Procedures op de grondslag van de Mededingingswet kunnen evenwel geruime tijd
duren. Teneinde in dit probleem te voorzien heeft de Minister bij eerste nota
van wijziging besloten tot het aan de directeur-generaal toekennen van een
bevoegdheid tot het (tijdelijk) opleggen van een tarief of voorwaarde in geval
van een geschil tussen gasbedrijf en netgebruiker. Met deze «bestuurlijke
voorlopige voorziening» is een belangrijke verbetering in het oorspronkelijke
wetsvoorstel aangebracht. Blijkens de door de Minister gegeven toelichting
op het wetsvoorstel zal deze «bestuurlijke voorlopige voorziening»
door de directeur-generaal worden gebaseerd op de door gasbedrijven vastgestelde
indicatieve tarieven en voorwaarden.
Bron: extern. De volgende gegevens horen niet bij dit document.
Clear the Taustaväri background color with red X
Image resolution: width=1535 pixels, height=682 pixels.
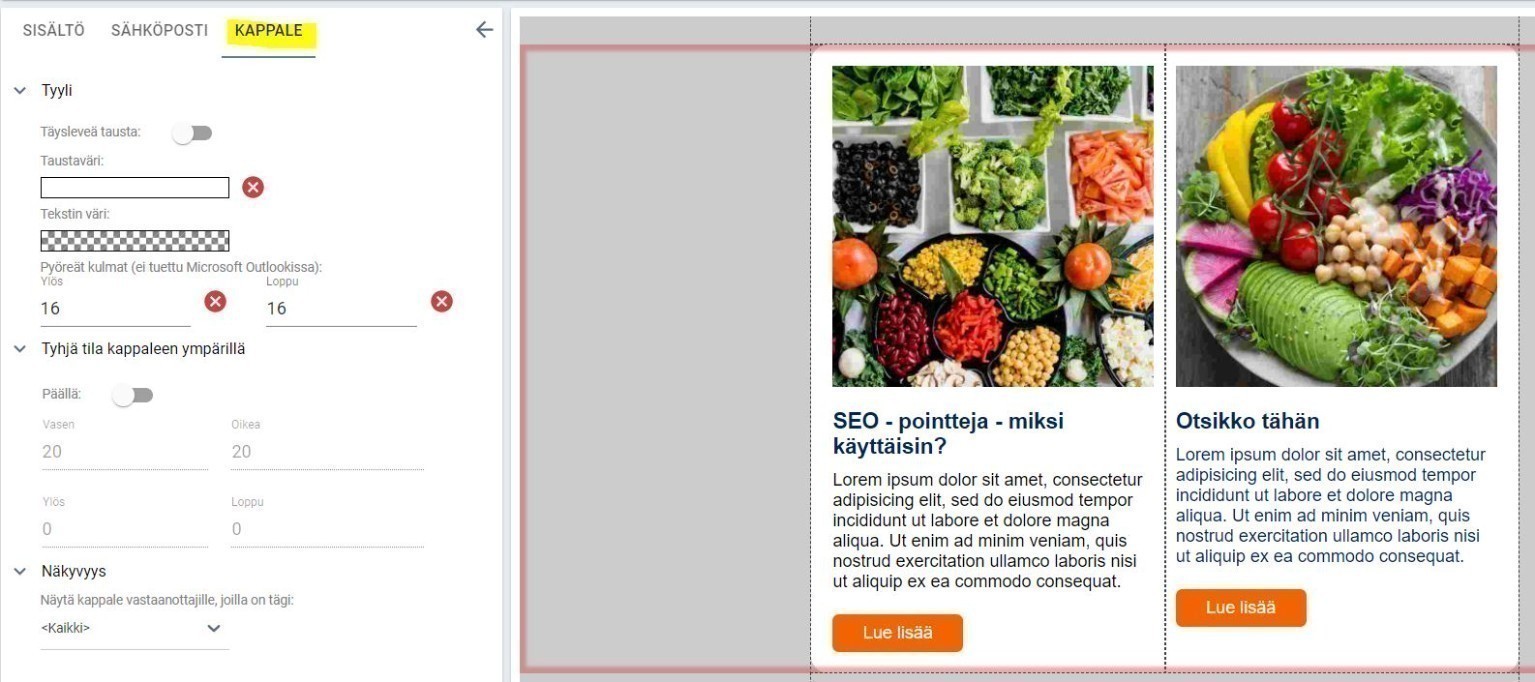click(x=253, y=187)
Aangezien de indicatieve tarieven en
voorwaarden eenzijdig door het gasbedrijf worden vastgesteld lijken deze tarieven
en voorwaarden geen geschikt referentiekader door de directeur-generaal om
een voorlopige voorziening op te baseren. Het voorgestelde amendement voorziet
in een systeem waarbij indicatieve voorwaarden met inspraak van netgebruikers
en pas na toetsing van deze tarieven en voorwaarden aan de Mededingingswet
en Gaswet door een onafhankelijke partij, zijnde de directeur-generaal van
de Nma worden vastgesteld. De aldus vastgestelde indicatieve tarieven en voorwaarden
zijn daarmee een geschikt referentiekader voor de directeur-generaal bij het
opleggen van een «bestuurlijke voorlopige voorziening».